(THE DATA begins)

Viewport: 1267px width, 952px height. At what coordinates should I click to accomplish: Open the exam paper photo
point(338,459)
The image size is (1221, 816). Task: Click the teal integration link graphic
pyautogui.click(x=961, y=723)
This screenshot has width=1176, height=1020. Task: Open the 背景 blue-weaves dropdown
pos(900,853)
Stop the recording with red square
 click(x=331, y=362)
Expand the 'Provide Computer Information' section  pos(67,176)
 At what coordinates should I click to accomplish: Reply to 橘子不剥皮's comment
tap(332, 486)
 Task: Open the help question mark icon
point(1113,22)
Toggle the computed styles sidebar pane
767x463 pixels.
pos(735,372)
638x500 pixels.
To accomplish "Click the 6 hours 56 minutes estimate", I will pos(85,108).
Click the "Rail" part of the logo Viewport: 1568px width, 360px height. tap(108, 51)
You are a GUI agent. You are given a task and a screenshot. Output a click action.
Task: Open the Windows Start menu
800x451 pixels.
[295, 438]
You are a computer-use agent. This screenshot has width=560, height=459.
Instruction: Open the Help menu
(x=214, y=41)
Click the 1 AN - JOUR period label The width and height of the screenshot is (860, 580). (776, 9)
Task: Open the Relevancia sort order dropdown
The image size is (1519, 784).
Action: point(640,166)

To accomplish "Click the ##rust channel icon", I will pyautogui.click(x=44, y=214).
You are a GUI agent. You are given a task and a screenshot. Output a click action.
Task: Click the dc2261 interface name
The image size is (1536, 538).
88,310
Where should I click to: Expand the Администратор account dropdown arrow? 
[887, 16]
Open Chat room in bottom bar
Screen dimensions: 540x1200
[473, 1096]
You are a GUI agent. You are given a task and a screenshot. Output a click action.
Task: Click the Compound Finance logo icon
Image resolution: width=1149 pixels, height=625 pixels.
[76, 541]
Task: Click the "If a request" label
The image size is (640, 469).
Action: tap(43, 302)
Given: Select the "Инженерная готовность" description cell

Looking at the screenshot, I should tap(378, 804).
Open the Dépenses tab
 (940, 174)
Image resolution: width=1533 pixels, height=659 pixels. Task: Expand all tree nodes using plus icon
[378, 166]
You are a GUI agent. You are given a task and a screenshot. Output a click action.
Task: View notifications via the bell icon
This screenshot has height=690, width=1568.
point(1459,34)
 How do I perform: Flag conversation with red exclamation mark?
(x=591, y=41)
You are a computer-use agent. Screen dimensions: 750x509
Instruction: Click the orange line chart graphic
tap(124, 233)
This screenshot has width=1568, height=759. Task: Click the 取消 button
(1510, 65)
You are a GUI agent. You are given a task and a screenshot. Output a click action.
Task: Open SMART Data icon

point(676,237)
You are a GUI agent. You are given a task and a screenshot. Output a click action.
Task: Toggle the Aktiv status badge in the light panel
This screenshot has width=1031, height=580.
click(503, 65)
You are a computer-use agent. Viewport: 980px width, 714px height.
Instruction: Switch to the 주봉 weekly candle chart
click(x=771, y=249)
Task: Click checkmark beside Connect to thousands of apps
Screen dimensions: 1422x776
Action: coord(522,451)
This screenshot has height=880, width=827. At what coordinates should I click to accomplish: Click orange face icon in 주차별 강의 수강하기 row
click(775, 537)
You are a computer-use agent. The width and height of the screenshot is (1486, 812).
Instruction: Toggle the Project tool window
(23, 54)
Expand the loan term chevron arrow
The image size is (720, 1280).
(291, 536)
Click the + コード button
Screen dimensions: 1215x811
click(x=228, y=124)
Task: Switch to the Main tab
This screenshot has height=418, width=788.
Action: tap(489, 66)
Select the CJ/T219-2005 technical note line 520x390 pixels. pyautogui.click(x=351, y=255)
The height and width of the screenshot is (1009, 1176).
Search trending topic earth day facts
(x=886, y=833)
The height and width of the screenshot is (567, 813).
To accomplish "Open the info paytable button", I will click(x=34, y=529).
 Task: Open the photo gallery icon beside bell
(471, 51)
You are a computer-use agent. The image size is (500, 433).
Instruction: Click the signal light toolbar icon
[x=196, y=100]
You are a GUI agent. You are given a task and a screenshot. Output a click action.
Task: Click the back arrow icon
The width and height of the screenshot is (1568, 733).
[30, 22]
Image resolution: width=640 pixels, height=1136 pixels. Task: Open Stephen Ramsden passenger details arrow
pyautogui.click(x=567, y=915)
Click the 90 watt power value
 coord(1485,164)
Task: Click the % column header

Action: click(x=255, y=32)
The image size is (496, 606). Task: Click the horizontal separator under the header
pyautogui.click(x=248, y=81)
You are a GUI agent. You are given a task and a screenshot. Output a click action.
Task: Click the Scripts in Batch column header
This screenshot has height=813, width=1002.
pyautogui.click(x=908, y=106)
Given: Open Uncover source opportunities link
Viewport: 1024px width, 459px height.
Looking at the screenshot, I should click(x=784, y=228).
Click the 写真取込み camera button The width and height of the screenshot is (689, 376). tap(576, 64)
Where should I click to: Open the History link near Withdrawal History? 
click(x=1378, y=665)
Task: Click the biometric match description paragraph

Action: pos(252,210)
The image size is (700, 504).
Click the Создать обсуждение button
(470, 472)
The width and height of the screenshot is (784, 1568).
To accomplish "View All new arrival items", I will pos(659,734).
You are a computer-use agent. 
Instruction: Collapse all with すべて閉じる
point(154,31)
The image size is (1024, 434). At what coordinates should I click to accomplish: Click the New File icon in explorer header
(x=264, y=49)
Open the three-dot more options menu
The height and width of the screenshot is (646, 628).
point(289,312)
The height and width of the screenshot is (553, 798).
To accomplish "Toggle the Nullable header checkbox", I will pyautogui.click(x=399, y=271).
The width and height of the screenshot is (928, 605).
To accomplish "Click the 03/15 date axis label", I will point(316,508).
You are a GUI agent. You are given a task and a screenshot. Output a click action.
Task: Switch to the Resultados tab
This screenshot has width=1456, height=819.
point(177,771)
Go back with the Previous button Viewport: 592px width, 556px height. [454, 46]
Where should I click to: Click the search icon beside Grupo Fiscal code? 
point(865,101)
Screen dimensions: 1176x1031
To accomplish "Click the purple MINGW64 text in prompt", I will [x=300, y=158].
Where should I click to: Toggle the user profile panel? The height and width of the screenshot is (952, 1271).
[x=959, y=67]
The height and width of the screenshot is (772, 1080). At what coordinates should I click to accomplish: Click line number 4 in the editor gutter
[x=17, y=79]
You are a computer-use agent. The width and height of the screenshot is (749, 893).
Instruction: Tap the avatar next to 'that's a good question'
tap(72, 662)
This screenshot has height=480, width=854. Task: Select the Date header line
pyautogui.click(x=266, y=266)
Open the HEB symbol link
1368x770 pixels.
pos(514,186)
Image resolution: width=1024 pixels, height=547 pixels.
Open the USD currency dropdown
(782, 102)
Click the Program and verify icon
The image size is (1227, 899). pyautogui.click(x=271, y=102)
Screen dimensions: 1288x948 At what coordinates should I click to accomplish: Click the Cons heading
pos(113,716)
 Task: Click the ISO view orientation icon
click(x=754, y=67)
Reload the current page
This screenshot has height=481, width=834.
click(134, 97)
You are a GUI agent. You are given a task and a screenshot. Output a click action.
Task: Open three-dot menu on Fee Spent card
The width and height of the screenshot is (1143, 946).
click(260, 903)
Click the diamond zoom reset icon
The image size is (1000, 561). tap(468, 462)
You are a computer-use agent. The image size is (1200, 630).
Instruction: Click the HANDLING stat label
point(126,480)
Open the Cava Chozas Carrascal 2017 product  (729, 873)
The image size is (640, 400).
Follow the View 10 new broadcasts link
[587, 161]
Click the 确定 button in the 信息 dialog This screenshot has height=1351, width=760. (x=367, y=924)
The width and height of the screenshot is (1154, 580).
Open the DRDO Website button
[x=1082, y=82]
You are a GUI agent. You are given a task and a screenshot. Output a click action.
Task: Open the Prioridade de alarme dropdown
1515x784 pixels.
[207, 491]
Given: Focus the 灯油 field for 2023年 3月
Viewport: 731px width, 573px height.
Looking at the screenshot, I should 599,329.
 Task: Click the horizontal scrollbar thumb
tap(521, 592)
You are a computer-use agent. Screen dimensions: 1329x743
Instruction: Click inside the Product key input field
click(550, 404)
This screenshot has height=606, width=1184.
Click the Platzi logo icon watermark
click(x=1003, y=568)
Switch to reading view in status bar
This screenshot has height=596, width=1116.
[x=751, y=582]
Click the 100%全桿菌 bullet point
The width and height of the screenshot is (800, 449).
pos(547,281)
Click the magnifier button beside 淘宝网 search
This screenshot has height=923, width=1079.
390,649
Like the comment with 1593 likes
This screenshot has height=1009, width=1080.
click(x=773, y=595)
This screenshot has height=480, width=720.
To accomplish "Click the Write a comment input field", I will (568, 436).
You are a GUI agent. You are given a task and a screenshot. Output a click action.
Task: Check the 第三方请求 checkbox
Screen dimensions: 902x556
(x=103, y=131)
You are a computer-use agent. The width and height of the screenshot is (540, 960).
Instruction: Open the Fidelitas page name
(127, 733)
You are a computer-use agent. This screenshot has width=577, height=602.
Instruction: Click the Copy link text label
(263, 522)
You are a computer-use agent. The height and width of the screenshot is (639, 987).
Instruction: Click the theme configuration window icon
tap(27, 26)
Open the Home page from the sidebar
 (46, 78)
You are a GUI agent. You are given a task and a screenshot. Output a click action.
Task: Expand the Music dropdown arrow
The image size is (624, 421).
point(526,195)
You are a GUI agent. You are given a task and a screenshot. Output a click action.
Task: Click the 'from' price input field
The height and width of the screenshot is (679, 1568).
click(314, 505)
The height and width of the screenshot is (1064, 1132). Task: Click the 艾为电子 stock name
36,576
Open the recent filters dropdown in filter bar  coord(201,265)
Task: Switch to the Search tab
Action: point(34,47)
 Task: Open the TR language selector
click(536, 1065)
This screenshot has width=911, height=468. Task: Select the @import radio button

(THE DATA ends)

WHAT THE EXERCISE ASKS: Scan the lines above for the word "back", then copy each line that has it.

ANSWER:
Task: Click the back arrow icon
Go back with the Previous button Viewport: 592px width, 556px height. [454, 46]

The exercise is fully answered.